====== Source document ======

The Boy in the Iceberg

As the very first episode of Avatar: The Last Airbender this one contains a lot of Rules of the Magic events. We have a fantasy world that needs explaining. The introduction before the credits carries a lot of weight, but we’ll need more for this initial look.

ONE

We meet Katara and Sokka, sister and brother, as they fish ice-laden water in a canoe. This entire episode is very good at summing up a character in one scene. Sokka’s humor, how he becomes the slapstick butt of the joke often, is introduced. Katara as sincere, serious, and unsure of her abilities, are shown right away. And we learn something about water bending. Boom.

TWO

An unexpected flow of water puts the canoe in danger, then crashes it. Certainly this is Trouble, but is it enough? After Katara and Sokka become stranded on a little iceberg they argue. As Katara becomes angrier, she unconsciously bends water behind her, making large waves. A sizable iceberg rises from the ocean. This is also Trouble.

Perhaps the combination of these events is the Two. Perhaps only one of them. Because this episode is continued, and this is not a complete Enneagram story arc, I can’t know for sure. Often the Two and Three can’t be labeled until I can look at the end and see the whole movement.

THREE

Inside the large iceberg is another, a blue bubble with a boy suspended in the middle. The arrow marking on his forehead glows. He’s alive. This discovery of Aang could be the Three.

Katara attacks the berg, breaking it open, and it explodes with a beam of light shooting into the sky. This magical moment could also be the Three.

====== Data listing ======

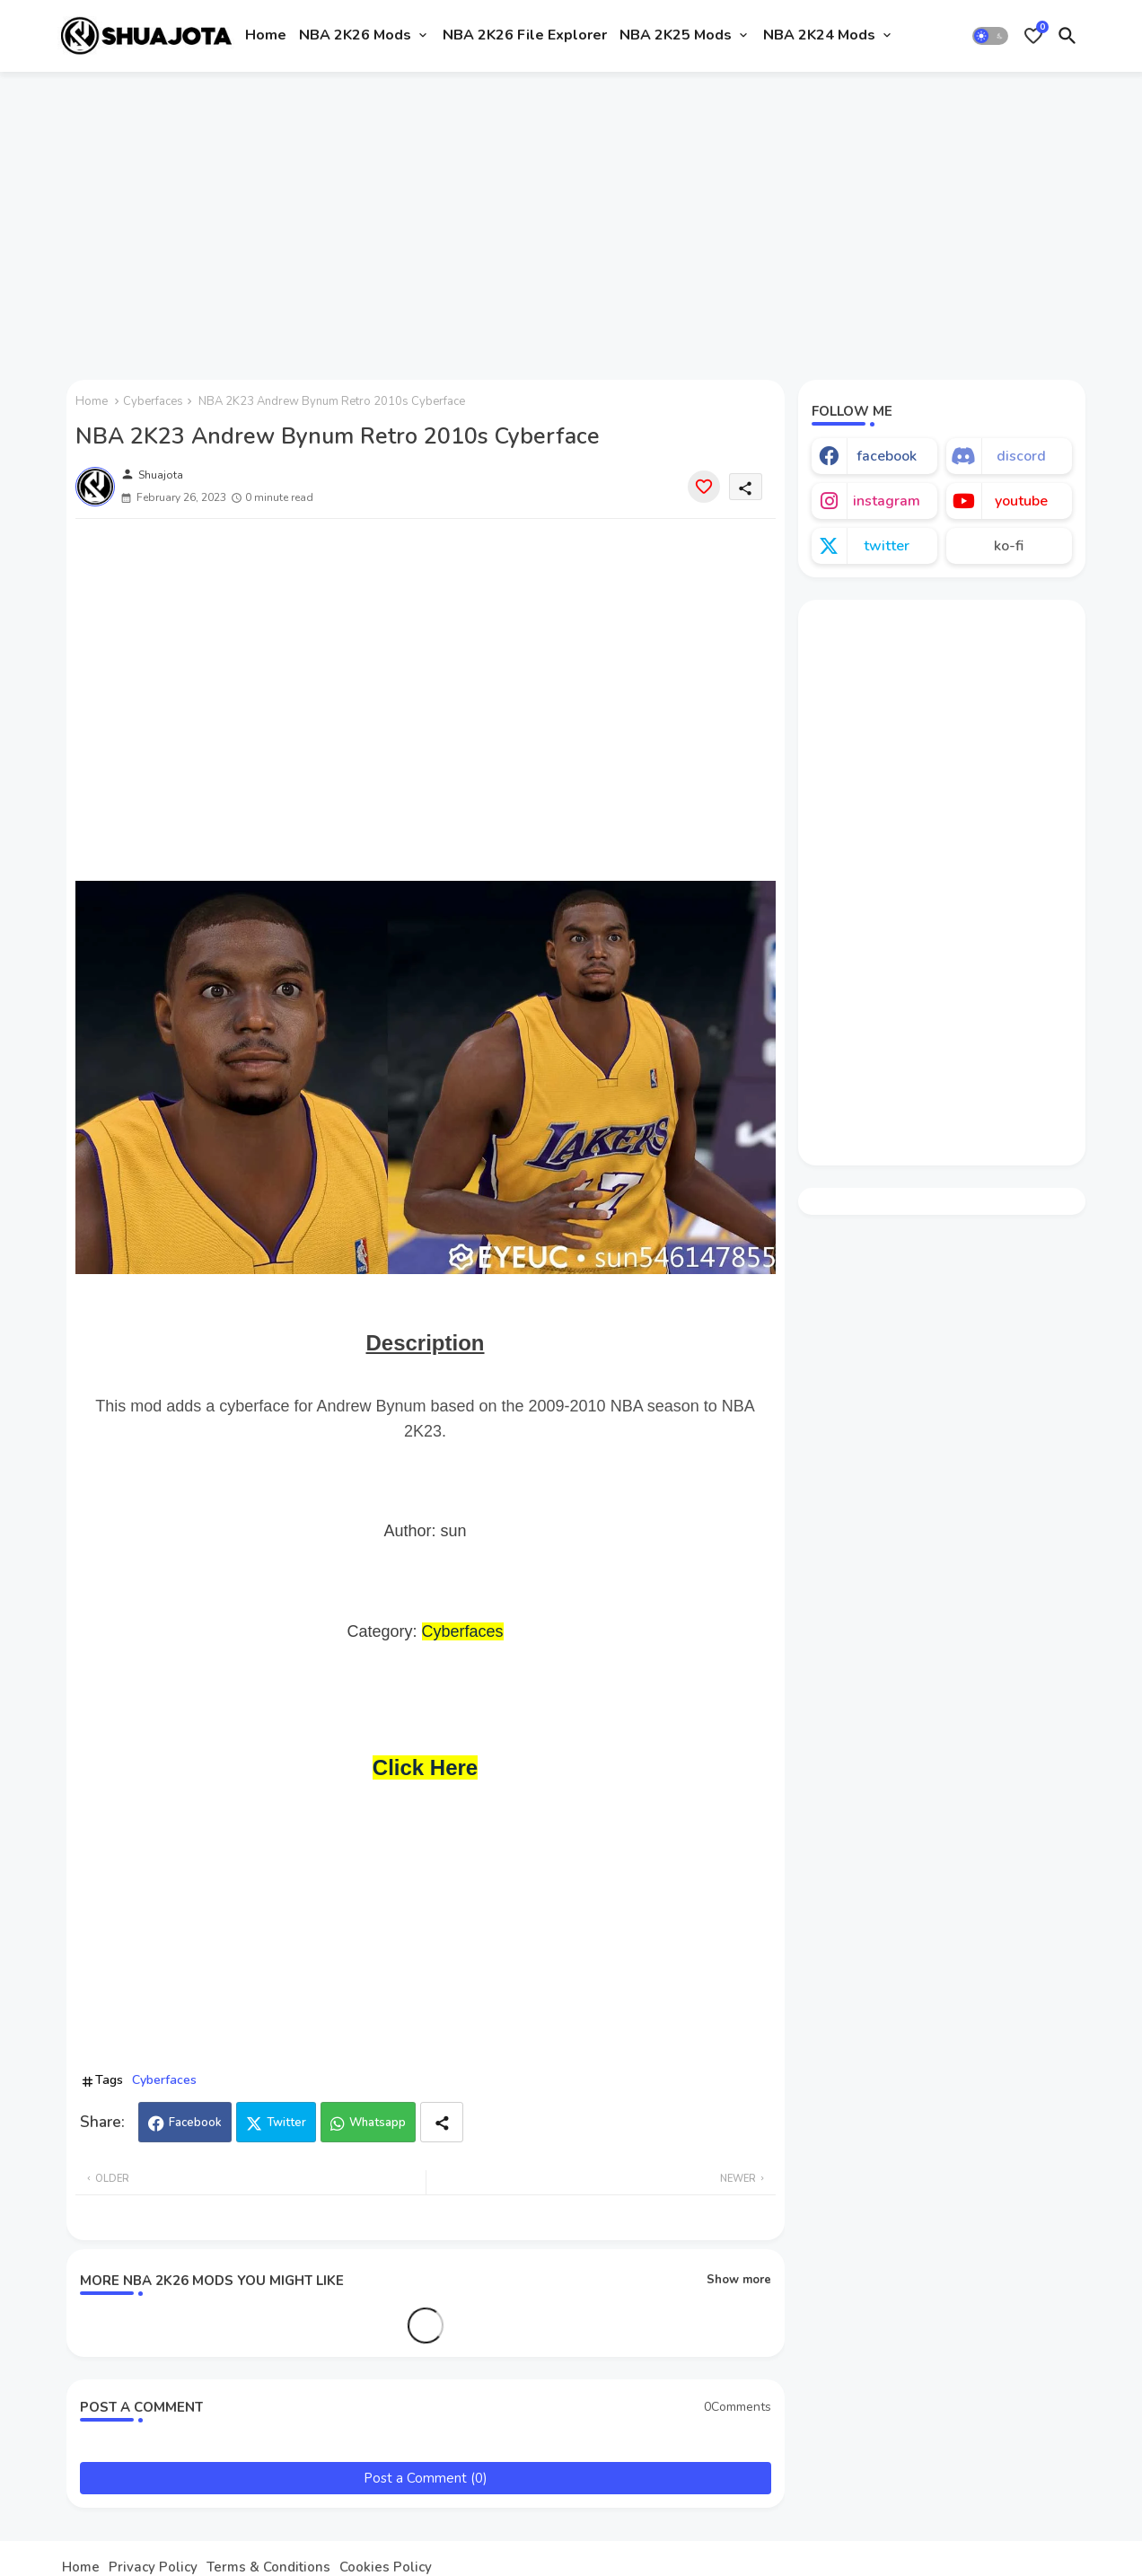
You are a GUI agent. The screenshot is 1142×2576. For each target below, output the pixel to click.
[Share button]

======
====== Data listing ======

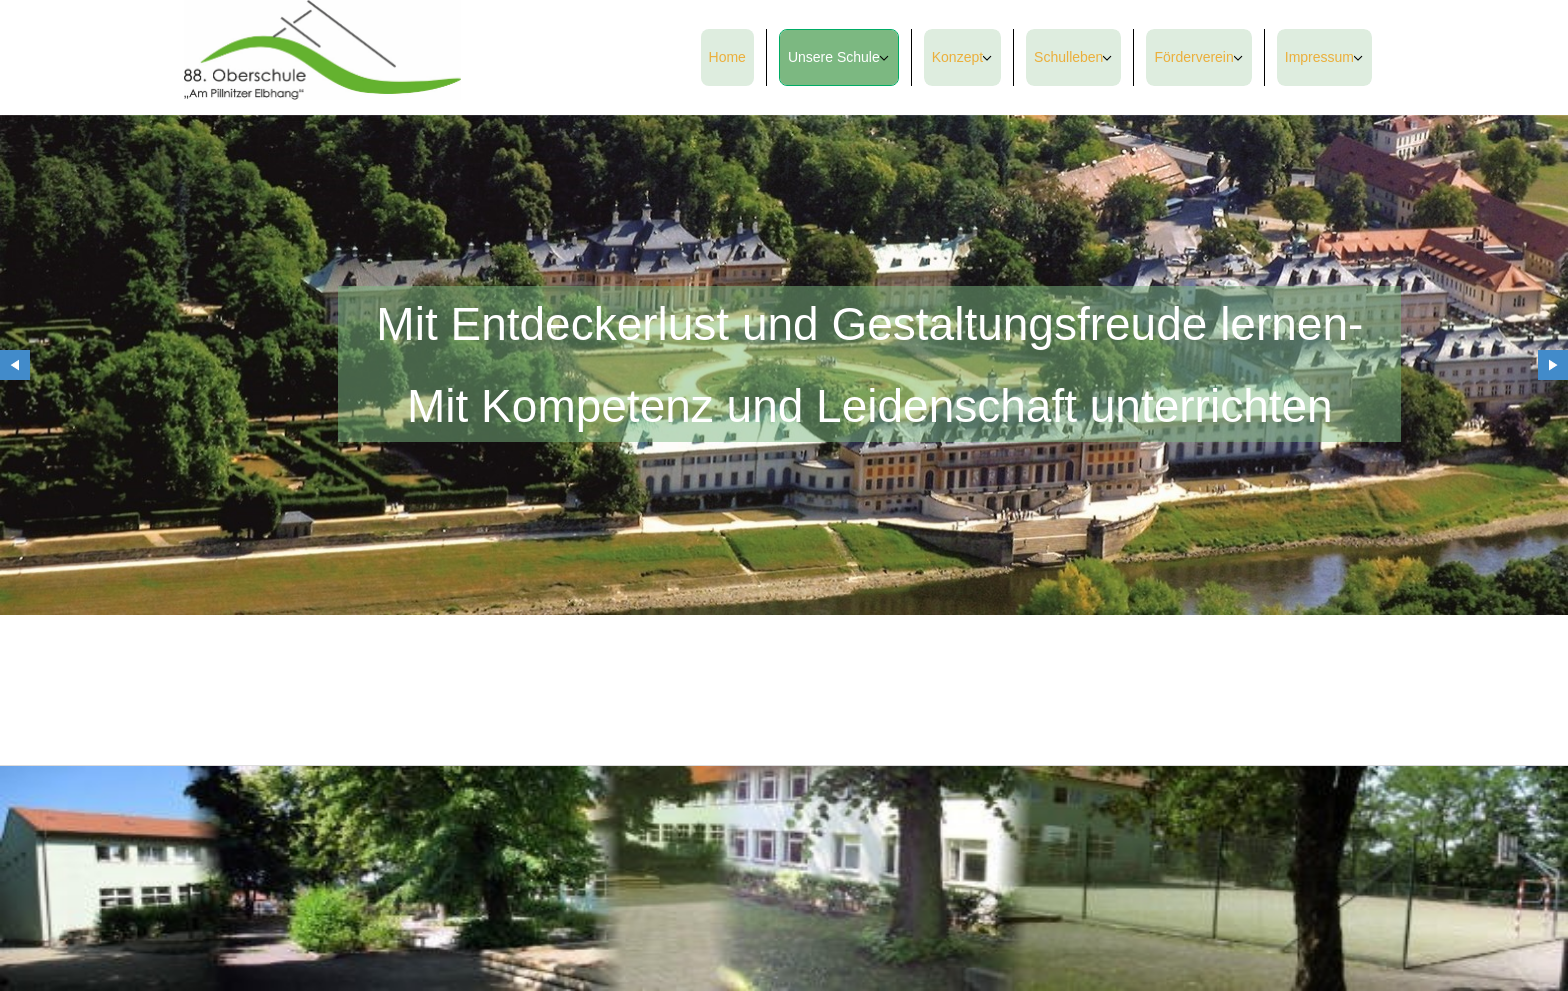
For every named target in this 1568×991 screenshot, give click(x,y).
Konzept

======

Set of tasks ::
(a) In the episode analysis, condense the paragraph beginning "We meet Katara and Sokka" into a short bulleted list that keeps its main facts.
(b) Answer these questions from the episode analysis:
(i) What are Katara and Sokka doing when they are first met?
(ii) What glows on the forehead of the boy inside the iceberg?
(iii) According to the writer, why can't it be known for sure which events make up the Two?
(c) Decide whether each statement agrees with the episode analysis. Answer yes or no, and quote the words that settle it.
(i) Katara makes the large waves on purpose.
(ii) Katara and Sokka are siblings.
(iii) Breaking open the berg sends a beam of light into the sky.

Answers for the exercise ::
(a)
- Katara and Sokka, sister and brother, fish ice-laden water in a canoe.
- The episode is very good at summing up a character in one scene.
- Sokka's humor is introduced, including how he often becomes the slapstick butt of the joke.
- Katara is shown right away as sincere, serious, and unsure of her abilities.
- Something about water bending is revealed.

(b)
(i) They are fishing ice-laden water in a canoe.
(ii) The arrow marking on his forehead glows.
(iii) The episode is continued and is not a complete Enneagram story arc.

(c)
(i) No: "she unconsciously bends water behind her, making large waves."
(ii) Yes: "We meet Katara and Sokka, sister and brother"
(iii) Yes: "it explodes with a beam of light shooting into the sky."